== Texte fourni ==
┄┄┄┄┄┄

Pour accéder cette année à la prairie du Grütli, il faudra demander à l’avance un billet d’entrée nominatif à la Société suisse d’utilité publique et le présenter à l’entrée avec une pièce d’identité.

 

Cette mesure est destinée à écarter le risque de chahut par de jeunes perturbateurs, qualifiés pour effrayer le bourgeois de «néo-nazis».

 

L’orateur sera M. Markus Rauh, président du conseil d’administration de Swisscom, car le président de la Confédération s’est lamentablement dégonflé

 

Il sera intéressant de savoir sur quel(s) critère(s) l’organisateur se permettra de refuser l’entrée à tel ou tel requérant, et comment il justifiera son refus.

 

C’est le 24 mars 1859 qu’a été lancée une souscription pour l’achat de la prairie historique, qui a été financée par des patriotes et offerte à la Confédération. On n’a pas écarté des souscripteurs en raison de leurs opinions hétérodoxes. Tous les dons ont été acceptés.

 

Et s’il avait fallu empêcher, au XIIIe siècle, les «extrémistes» d’accéder au Grütli, il est très clair que ni Werner Stauffacher, ni Walter Fürst ni Arnold de Melchtal n’auraient reçu leur billet, non plus que l’agitateur Guillaume Tell.

 

Les débats d’idées sont toujours plus sereins si on empêche tout débat, et qu’on n’a point d’idées. (cp)

 

Voracité

 

         Début avril, un cambrioleur britannique a pu être arrêté grâce à son ADN retrouvé sur le sandwich qu’il avait laissé derrière lui en fuyant le lieu où il exerçait ce soir- là son activité «professionnelle».

 

Selon un porte-parole de la police, «ce cas illustre l’impact que peuvent avoir les avancées technologiques sur le travail de la police» (ats, 7.4.2006)

 

         Il nous semble à nous que ce cas illustre surtout la nécessité de ne pas manger pendant les heures de travail. (mp)

 

Fumée

 

l’interdiction  de fumer dans les établissements publics est entrée en vigueur au Tessin le 12 avril et lesdits établissements ont jusqu’au 12 avril 2007 pour se conformer aux nouvelles dispositions. Mais le gouvernement  tessinois a décidé de violer l’interdiction, pourtant acceptée par 80% des votants du canton, par le biais du règlement d’application de la loi et d’autoriser l’aménagement d’espaces séparés et suffisamment aérés pour les fumeurs. Vive la démocratie !

Ces lieux de perdition pulmonaire ne devront pas occuper plus du tiers de la surface  de l’établissement, ils devront être entourés de parois sur tous les côtés et munis de portes à fermeture automatique. Dame ! il ne faudrait pas que quelque fumeur oublieux pollue les espaces «normaux» en laissant ouverte la porte conduisant à l’espace «suffisamment aéré» !

┄┄┄┄┄┄

== À faire ==
1. Selon le texte fourni, à quelle date la souscription pour l'achat de la prairie du Grütli a-t-elle été lancée ?
2. Relevez tous les noms de personnes cités dans le texte fourni.
Les lignes qui suivent n'ont aucun rôle à jouer ici.

┄┄┄┄┄┄

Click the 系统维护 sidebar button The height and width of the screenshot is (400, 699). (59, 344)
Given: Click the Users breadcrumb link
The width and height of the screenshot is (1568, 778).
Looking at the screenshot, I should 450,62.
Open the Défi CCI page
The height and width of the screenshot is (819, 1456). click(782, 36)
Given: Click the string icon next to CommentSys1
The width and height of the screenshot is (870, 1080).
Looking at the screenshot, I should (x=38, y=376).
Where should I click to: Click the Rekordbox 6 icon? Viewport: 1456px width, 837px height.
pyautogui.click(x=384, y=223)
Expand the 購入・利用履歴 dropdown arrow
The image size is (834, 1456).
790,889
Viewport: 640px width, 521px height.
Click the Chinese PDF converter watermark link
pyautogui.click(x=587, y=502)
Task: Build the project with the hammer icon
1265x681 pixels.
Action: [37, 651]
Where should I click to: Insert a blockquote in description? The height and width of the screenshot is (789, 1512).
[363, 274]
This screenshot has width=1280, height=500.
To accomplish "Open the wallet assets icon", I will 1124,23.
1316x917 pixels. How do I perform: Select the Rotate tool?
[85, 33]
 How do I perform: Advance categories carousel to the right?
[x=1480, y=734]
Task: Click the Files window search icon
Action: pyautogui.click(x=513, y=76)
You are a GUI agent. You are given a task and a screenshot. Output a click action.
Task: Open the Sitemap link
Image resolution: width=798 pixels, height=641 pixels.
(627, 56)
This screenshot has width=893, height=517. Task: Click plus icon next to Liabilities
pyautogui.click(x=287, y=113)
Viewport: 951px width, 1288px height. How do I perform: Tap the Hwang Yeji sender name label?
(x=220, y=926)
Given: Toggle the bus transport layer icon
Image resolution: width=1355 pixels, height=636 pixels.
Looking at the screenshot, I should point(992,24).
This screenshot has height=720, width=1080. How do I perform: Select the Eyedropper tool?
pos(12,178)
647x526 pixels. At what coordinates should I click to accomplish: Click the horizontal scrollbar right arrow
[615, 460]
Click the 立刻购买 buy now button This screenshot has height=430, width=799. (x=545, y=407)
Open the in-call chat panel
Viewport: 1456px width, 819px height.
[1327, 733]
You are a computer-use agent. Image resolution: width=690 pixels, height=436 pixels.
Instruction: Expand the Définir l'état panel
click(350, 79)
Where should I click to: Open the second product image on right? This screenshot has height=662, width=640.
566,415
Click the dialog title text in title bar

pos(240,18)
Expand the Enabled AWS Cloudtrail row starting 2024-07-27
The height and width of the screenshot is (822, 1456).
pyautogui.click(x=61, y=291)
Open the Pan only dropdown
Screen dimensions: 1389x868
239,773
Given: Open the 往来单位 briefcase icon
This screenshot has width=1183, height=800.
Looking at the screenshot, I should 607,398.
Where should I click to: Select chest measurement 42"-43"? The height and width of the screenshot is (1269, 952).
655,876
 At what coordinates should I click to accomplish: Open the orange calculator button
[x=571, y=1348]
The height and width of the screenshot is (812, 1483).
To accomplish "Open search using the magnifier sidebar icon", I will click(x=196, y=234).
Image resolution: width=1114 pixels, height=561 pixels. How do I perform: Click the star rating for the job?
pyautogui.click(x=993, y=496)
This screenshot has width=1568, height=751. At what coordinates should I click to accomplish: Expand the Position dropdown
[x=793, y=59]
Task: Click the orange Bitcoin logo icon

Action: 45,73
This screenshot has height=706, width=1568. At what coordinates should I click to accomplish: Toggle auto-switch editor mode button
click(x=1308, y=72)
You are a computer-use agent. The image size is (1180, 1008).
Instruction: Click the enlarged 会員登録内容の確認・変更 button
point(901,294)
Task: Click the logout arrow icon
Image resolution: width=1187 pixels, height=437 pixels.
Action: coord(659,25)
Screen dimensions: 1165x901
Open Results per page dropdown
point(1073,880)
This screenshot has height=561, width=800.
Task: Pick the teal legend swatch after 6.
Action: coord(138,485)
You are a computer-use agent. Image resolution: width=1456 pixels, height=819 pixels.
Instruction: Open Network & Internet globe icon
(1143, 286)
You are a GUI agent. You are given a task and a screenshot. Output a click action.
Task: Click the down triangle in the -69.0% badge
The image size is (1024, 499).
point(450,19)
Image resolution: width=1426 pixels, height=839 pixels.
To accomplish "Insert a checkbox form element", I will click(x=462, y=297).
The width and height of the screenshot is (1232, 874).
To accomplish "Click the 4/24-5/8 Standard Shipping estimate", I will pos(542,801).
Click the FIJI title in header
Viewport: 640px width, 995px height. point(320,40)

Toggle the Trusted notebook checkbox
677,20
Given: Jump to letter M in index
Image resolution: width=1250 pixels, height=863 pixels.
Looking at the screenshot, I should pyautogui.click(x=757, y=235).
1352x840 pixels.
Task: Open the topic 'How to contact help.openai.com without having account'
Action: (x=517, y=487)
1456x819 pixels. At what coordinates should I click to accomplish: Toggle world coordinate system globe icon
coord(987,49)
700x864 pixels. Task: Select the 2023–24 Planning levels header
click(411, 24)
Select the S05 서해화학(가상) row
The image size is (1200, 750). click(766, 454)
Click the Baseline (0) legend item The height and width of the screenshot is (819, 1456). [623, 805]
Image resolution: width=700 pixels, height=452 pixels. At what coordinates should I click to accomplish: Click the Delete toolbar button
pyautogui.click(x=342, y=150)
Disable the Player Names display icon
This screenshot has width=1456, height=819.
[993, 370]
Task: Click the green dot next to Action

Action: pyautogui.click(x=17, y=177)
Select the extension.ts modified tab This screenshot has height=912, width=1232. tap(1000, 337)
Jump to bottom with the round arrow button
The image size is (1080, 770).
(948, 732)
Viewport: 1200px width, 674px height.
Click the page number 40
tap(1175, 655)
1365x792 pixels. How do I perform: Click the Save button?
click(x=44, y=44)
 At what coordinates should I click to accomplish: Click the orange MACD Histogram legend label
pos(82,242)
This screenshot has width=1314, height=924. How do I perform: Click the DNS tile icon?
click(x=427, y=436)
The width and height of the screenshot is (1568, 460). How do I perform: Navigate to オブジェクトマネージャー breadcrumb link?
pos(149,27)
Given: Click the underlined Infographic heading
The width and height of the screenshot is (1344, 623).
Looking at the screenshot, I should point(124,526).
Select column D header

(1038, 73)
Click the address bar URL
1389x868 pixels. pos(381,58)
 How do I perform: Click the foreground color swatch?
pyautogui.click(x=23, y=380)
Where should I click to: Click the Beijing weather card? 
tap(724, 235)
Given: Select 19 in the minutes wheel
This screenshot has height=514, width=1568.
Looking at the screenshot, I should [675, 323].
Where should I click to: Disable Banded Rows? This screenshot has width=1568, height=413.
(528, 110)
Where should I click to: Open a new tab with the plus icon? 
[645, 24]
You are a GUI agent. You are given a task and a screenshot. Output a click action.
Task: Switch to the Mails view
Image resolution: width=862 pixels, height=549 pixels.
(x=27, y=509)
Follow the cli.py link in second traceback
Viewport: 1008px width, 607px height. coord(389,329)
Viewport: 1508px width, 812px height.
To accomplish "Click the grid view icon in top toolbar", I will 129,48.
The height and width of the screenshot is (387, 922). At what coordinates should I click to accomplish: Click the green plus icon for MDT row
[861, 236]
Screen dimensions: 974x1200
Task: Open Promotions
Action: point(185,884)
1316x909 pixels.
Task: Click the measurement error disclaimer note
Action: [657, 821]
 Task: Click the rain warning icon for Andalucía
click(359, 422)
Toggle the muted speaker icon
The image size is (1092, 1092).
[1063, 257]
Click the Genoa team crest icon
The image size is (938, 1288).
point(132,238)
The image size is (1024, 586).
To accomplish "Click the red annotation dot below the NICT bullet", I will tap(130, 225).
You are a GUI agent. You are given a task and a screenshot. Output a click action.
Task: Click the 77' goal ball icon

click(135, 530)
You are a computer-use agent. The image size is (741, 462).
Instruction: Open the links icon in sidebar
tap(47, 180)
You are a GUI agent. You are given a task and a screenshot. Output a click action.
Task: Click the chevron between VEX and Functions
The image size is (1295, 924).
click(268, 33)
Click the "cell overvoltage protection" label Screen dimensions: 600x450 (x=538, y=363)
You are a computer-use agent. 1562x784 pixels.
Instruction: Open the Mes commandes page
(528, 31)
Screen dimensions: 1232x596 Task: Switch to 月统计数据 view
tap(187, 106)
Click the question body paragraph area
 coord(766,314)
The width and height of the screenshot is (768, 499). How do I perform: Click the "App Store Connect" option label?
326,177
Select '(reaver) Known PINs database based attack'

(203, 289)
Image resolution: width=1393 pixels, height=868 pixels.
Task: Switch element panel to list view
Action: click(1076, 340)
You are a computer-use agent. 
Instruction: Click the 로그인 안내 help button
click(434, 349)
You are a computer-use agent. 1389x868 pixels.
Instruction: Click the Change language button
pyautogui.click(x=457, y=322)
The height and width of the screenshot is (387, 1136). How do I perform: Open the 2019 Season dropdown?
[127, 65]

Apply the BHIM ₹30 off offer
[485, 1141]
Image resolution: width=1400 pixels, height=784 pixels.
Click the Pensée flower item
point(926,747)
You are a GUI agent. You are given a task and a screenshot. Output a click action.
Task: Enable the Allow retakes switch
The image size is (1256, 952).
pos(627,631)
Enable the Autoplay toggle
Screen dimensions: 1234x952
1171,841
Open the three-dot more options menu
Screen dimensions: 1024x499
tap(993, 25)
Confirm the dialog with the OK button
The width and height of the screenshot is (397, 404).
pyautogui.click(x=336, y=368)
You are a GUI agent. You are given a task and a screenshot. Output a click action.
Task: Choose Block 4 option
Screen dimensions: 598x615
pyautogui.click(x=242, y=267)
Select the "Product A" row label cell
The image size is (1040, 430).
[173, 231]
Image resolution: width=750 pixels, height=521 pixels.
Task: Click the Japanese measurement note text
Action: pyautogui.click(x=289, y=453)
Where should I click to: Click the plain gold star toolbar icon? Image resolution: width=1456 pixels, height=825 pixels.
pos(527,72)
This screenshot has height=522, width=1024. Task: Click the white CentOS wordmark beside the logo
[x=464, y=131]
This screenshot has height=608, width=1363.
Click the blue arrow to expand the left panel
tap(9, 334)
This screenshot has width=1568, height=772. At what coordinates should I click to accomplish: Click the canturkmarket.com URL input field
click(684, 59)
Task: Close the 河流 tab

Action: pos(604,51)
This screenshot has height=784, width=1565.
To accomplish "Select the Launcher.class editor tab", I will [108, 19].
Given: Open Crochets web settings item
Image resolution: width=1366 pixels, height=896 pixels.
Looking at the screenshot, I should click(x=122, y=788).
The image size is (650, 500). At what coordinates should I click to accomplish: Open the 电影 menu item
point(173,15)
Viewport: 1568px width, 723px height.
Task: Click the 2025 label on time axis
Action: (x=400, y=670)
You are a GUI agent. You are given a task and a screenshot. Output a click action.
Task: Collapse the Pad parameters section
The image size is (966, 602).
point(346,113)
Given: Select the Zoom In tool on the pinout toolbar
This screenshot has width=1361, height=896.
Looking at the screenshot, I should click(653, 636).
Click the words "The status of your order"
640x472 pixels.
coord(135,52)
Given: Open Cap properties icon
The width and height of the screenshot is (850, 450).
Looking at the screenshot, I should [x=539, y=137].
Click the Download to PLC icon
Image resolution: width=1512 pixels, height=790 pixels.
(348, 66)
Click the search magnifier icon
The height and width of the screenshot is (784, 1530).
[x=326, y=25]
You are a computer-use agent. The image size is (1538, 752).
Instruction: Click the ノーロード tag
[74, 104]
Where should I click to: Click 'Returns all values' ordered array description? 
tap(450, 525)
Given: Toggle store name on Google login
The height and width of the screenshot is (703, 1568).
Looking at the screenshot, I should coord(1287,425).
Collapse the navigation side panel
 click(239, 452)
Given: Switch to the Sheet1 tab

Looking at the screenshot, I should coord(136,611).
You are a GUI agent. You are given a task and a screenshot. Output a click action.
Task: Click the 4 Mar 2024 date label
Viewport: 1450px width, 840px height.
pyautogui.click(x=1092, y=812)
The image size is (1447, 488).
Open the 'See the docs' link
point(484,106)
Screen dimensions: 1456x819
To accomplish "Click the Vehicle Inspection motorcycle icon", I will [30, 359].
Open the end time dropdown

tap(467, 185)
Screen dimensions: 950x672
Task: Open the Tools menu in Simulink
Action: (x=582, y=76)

┄┄┄┄┄┄

== Réponses correctes ==
1. Le 24 mars 1859.

2. Markus Rauh, Werner Stauffacher, Walter Fürst, Arnold de Melchtal, Guillaume Tell